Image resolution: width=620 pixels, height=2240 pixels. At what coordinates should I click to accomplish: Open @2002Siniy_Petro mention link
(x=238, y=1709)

* * *

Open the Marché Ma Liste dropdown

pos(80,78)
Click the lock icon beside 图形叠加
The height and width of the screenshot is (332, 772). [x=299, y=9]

THE TASK:
Reproduce verbatim the lines between the one holding "Image resolution: width=620" and the one holding "(x=238, y=1709)", inclusive.

SOLUTION TO THE PROBLEM:
Image resolution: width=620 pixels, height=2240 pixels. At what coordinates should I click to accomplish: Open @2002Siniy_Petro mention link
(x=238, y=1709)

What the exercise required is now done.